Alguns já estão pensando agora naquela diferença entre filhos biológicos e filhos adotivos. Mas existe alguma outra paternidade, ou patrialidade que não seja a adotiva? Já que no nosso caso mestiço tão singular somos uma mistura de índios, invasores, exploradores, jesuítas, escravos, comerciantes, protestantes, lavradores, loucos e degredados, todos estrangeiros a exceção dos índios; como, então, definir quem pode e quem não pode ser daqui?

Vamos pegar logo um caso absurdo para os fanáticos do nosso futebol; se o Maradona desejasse uma carta de naturalização, chegasse lá na Polícia Federal com o formulário preenchido, lendo e escrevendo em português, pode um argentino se tornar brasileiro? Pode! Talvez o Maradona, nesta altura do campeonato, nunca deseje ser um dos nossos, mas outro argentino já fez isso há muito tempo. Senhoras e senhores: Meligeni.

Vamos voltar um pouco no tempo.Cinco de Outubro de 1988, Cid Moreira – àquela época há mais de19 anos apresentando o Jornal Nacional – anuncia a histórica reportagem de Alexandre Garcia sobre a nova e atual constituição brasileira: “O Brasil teve até hoje a tarde sete constituições. A oitava já está em vigor”.  Um marco na nossa trajetória, esse dia representa quase que o nascimento de um outro país, uma nova nação que “quer mudar, deve mudar  e vai mudar”, segundo as palavras do presidente da Constituinte, Ulysses Guimarães.

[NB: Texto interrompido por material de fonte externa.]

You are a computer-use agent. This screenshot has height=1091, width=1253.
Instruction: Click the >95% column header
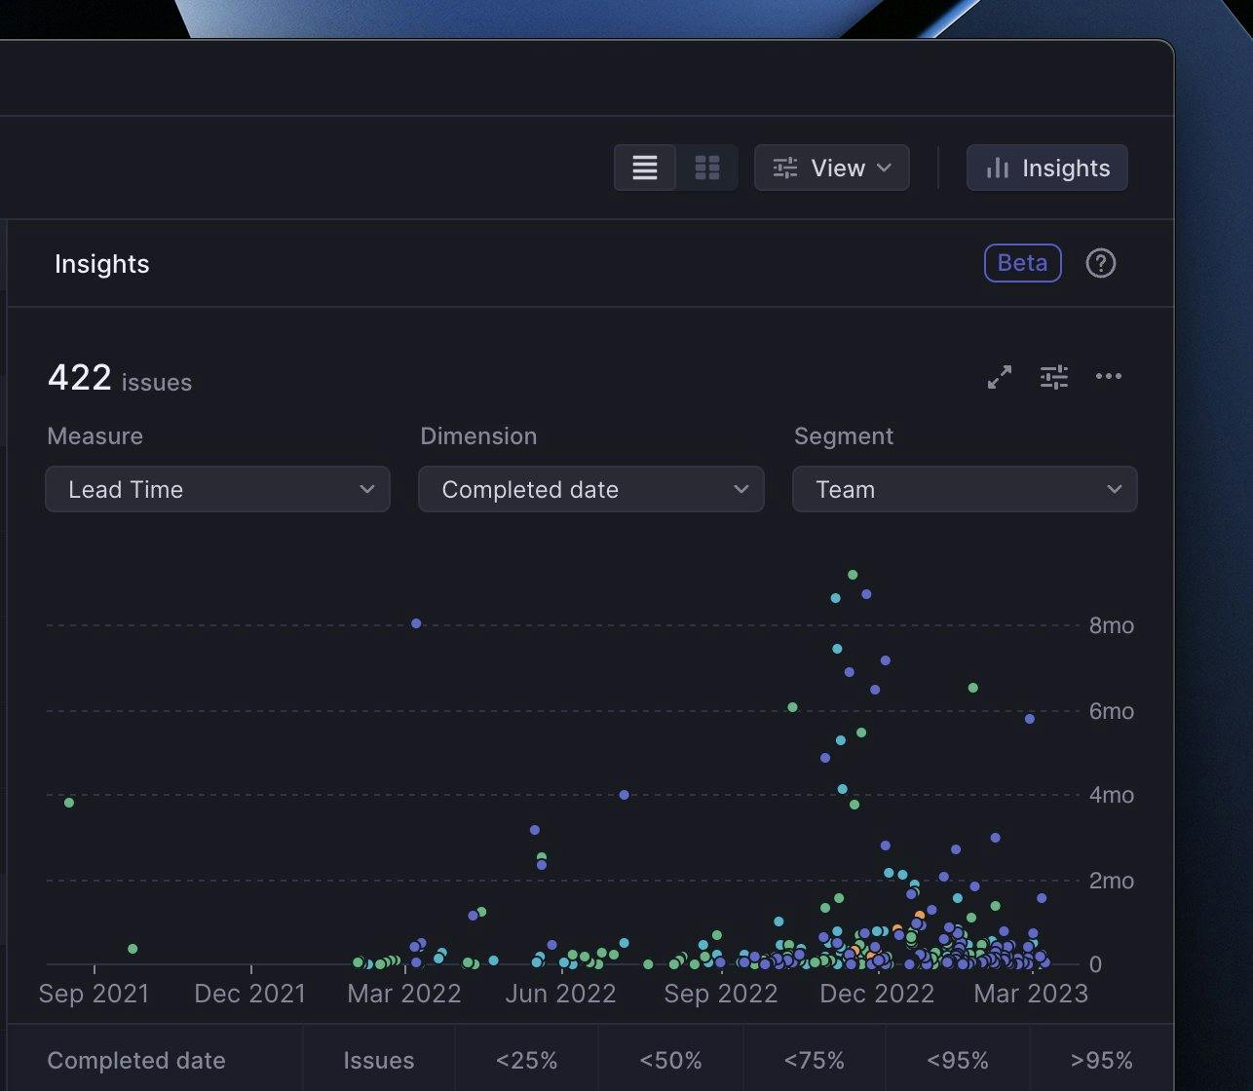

Desta geração, que amaldiçoou a tirania e a ditadura, até hoje no século XXI,  vimos algumas instituições democráticas sérias que continuam lutando “contra o arbítrio do Estado”  apesar de acentuada e perigosa inversão de funções entre legislativo e judiciário nesses últimos dois anos – o caso mais tenso a ser lembrado rapidamente foi o “casamento gay” onde o Supremo, ignorando a constituição, determinou mudanças no marco regulatório a respeito do que é a família brasileira. No entanto, se existe um texto fundamental a ser seguido, contestado, discutido, mas nunca  ignorado  a respeito do que é ser brasileiro está aí: a Constituição da República Federativa do Brasil de 1988.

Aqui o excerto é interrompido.